Osmanlı Bankası Binası
Galata kentsel dokusu içinde, özgün biçimini yıllar önce yitiren anıtsal bir yapı, yüzyılı aşkın bir süredir Osmanlı Bankası olarak tanınıp, tek bir yapıymış gibi algılansa da, aslında iki ayrı kuruluşun yönetim merkezi olarak tasarlanmıştır. Osmanlı İmparatorluğu Tütün Rejisi Şirketi ve Osmanlı Bankası. 1880’lerin sonunda Tütün Rejisi’nin satın aldığı Voyvoda Caddesi üzerindeki büyük bir arsanın bir bölümü Banka’ya devredilir, her iki kuruluş için çağdaş, görkemli bir yapının tasarımıyla da, dönemin ünlü Levanten mimarı Alexandre Vallaury görevlendirilir.
Yapıdaki tasarım ikilemi, Voyvoda Caddesi ve Haliç yönündeki cephelerin sanki iki ayrı mimarın, ayrı zamanlarda apayrı iki yapıyı tasarladığını gösterircesine köklü farklılıklar sergiler. Voyvoda Caddesi cephesi, klasik, neo-klasik mimarlık tasarım kurallarına uyan ölçü, düzen, proporsiyon ve yapı örgüleriyle kurgulanmıştır. Vallaury’nin tasarımı, XIX. yy bankalarının artık netlik kazanan tek biçimliliğini yansıtmaktadır.
Yan cephelerde (bugün var olmayan) uzun demir çubukların desteklediği geniş saçak, Haliç cephesinin de egemen öğesidir.

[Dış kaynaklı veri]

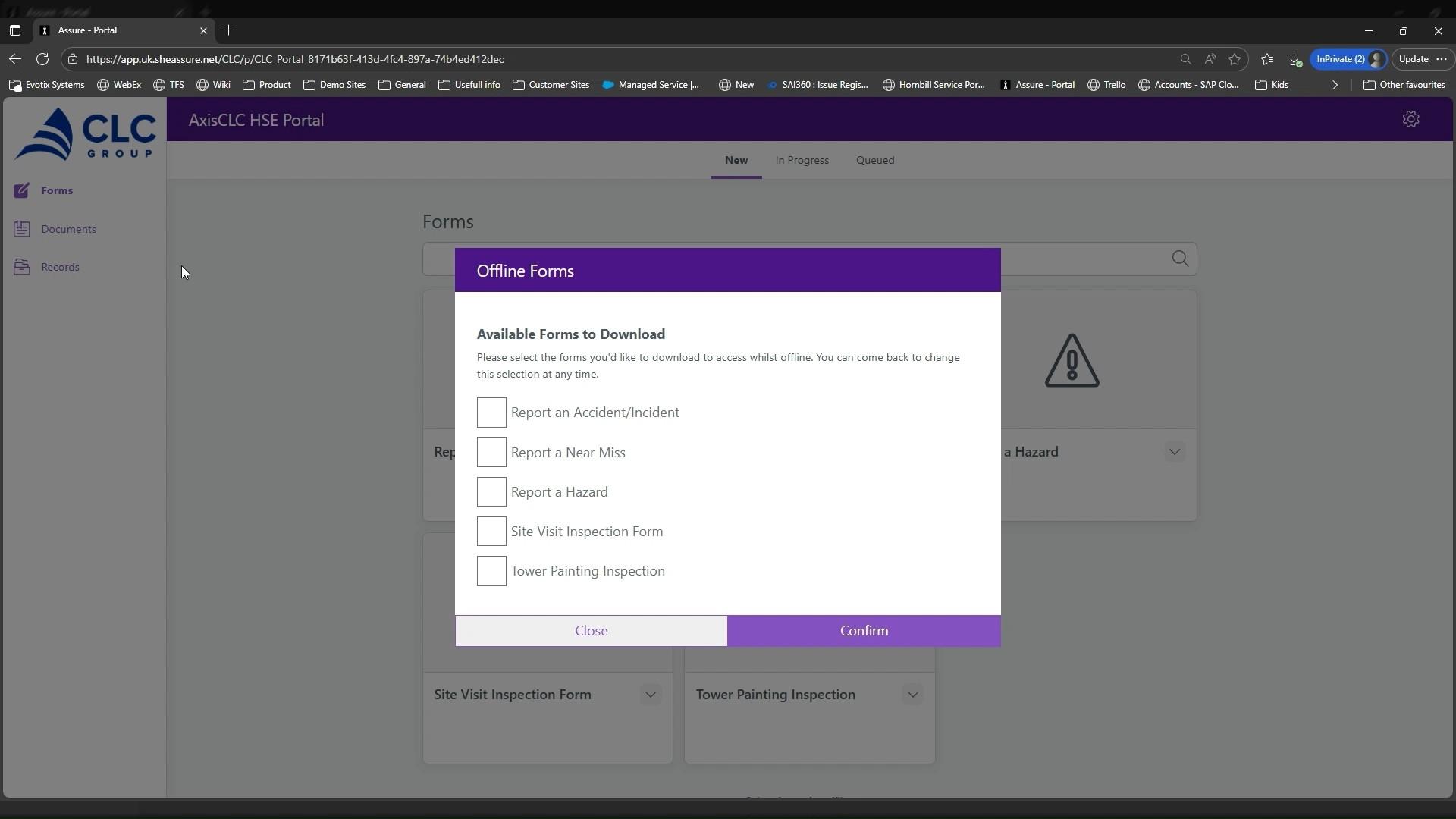
Task: Expand Report a Hazard card chevron
Action: point(1174,452)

Bu cephede, saçak köşeleri döner, ortalarda kesilerek, üstündeki katlara olağanüstü bir hareketlilik kazandıran başka öğelerle donatılır. O yıllarda hala irili ufaklı ahşap yapıların çoğunlukta olduğu Galata’nın kentsel mozaiği içinde dev bir kitlenin eziciliğini, görece hafifletmek kaygısıyla Vallaury, geleneksel konutları anımsatacak ayrıntıları üstteki katlara serpiştirmiştir. Yapıda, üç tane köşkçük yer alır; birisi ortada, ikisi köşelerdedir. Vallaury bu yapısıyla kentsel kimliğin sürdürülmesinde tek yapı ölçeği ve estetiğine gösterilecek özenin, ne denli önemli bir tasarım sorunu olduğunu kanıtlamıştır.